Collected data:
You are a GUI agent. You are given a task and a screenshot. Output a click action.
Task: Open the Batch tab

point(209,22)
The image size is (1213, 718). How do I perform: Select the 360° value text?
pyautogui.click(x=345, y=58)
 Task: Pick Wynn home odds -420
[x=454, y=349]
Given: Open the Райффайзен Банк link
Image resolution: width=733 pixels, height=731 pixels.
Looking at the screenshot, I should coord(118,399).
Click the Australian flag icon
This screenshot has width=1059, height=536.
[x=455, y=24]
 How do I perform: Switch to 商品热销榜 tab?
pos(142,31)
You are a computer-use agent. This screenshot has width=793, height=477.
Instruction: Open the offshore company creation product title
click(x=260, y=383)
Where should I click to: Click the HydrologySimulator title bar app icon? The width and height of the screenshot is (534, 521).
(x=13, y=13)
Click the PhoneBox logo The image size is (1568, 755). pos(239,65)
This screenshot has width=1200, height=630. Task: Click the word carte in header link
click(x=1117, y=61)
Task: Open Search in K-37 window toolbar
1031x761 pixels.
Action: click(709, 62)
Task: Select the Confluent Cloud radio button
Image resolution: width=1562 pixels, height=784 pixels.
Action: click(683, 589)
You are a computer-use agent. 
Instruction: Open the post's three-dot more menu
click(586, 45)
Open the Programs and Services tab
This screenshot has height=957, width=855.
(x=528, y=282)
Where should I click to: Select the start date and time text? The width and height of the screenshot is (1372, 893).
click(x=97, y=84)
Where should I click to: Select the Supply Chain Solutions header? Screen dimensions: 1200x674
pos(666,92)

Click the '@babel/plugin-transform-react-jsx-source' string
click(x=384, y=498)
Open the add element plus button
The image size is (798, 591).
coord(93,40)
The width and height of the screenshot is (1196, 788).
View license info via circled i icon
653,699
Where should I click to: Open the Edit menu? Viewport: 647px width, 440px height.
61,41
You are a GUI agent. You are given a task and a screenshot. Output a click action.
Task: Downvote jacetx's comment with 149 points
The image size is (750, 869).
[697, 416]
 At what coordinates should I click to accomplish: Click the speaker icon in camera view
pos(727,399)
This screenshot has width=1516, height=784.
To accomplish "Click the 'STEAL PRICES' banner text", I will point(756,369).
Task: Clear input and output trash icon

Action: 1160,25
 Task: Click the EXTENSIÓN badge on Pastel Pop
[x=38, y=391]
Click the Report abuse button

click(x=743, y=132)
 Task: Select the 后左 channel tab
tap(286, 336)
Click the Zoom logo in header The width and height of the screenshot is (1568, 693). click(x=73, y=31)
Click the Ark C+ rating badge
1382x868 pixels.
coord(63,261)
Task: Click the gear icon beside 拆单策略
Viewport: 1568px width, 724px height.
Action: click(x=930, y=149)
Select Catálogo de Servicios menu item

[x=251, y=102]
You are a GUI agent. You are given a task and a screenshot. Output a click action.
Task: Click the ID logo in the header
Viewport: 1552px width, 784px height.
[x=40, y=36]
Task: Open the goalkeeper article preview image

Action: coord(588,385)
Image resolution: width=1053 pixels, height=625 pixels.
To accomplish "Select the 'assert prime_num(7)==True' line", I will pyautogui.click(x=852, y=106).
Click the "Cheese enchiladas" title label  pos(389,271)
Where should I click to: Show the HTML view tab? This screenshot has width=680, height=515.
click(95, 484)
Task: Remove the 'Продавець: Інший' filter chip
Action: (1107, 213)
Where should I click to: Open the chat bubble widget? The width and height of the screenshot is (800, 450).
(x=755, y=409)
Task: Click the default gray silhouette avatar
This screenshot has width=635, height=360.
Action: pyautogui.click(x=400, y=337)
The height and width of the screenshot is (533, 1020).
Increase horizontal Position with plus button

WHAT YOU NEED TO DO:
What lines above contain the word "with"? Please copy each one.

RESPONSE TO THIS TASK:
Task: Downvote jacetx's comment with 149 points
Increase horizontal Position with plus button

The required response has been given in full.